When Your Teen is Resistant to Therapy?
Parents of teenagers are no strangers to ambivalence, and most teens will push against the idea of therapy. Research shows that the therapeutic process is most successful when the client is ready for the work and has some say in the process. However, this research has mostly to do with adults; and though it is undoubtedly helpful to have a willing teen in therapy, some level of resistance is normal, and most seasoned teen and child therapists will be equipped to handle this. Nevertheless, your teen having some say in the early stages of the process will create more engagement in the long run. Some ideas:
- Understand your teen's perspective of therapy- do they understand what it means, or have they adopted a view of therapy from media or conversations with other teens? Perhaps you can share your own experience of therapy, or you can answer questions about therapy with your teen.
- What are their nonnegotiable and how can you accommodate them when possible?
- Can they be involved in the search process? Looking at profiles, coming up with interview questions, and maybe involving them in part of the consultation call or a follow-up call once you have approved the therapist.

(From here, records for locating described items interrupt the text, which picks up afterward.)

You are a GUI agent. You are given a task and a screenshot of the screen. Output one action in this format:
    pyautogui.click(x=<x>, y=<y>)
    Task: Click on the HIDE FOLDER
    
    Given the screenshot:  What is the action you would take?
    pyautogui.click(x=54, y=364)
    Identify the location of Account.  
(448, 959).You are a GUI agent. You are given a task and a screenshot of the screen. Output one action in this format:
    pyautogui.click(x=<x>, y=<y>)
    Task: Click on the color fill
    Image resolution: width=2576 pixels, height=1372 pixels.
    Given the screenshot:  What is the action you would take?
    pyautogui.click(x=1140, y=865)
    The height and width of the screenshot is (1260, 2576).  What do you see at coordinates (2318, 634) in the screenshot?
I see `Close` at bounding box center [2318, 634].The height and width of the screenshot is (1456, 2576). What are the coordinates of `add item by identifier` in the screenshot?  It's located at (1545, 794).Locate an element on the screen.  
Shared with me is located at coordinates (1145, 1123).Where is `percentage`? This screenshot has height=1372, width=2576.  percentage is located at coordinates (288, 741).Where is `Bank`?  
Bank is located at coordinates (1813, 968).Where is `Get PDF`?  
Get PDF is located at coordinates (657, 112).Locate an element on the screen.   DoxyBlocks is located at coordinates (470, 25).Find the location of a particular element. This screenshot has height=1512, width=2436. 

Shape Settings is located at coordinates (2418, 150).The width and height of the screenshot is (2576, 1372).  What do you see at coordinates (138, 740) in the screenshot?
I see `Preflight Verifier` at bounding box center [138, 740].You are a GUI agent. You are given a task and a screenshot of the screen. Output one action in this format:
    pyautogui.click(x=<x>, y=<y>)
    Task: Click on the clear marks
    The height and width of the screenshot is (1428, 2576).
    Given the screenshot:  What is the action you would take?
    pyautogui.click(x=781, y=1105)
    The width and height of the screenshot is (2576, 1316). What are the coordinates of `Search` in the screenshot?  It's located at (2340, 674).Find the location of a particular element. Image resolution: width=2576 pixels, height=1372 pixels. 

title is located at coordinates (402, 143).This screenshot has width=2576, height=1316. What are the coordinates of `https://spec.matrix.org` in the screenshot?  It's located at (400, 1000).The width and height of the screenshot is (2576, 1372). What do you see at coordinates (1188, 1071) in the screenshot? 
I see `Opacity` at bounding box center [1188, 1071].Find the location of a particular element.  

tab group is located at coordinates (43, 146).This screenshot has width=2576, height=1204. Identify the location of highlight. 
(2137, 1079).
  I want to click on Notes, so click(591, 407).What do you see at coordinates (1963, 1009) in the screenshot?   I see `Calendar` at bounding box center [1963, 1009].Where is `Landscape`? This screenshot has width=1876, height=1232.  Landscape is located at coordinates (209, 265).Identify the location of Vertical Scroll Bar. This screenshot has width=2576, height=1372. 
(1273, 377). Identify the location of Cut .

- Most importantly, make space to listen to your teens and how they feel about starting therapy, even if you have to pursue therapy when they ask not to. Giving space to validate and listen to their feelings on the topic is important.
Final thoughts: It takes time to build a relationship, so it’s okay if things don’t feel perfect in the first session. Often, it’s good to stick it out a few sessions to really know if you have found the right therapist. Just as with any relationship, the therapeutic alliance is built on trust and shared experiences (in this case, the time in therapy), which takes time and may take even longer with a teen who is resistant. Yet, the process, even a slow one, is worth the work and the wait. However, if your gut says it’s not a good fit, keep looking. Parents are the experts on their child, and sometimes that gut feeling means this is not the one for your family.
As daunting and emotional as it is to decide to seek professional support for your teen, it is the first step on the road to healing and growth for your family. As a parent, you are not alone in the process, and it can be helpful to find other parents who are also seeking out help or who have in the past for their teenager. There is a therapist out there for your family, and you are equipped to find them!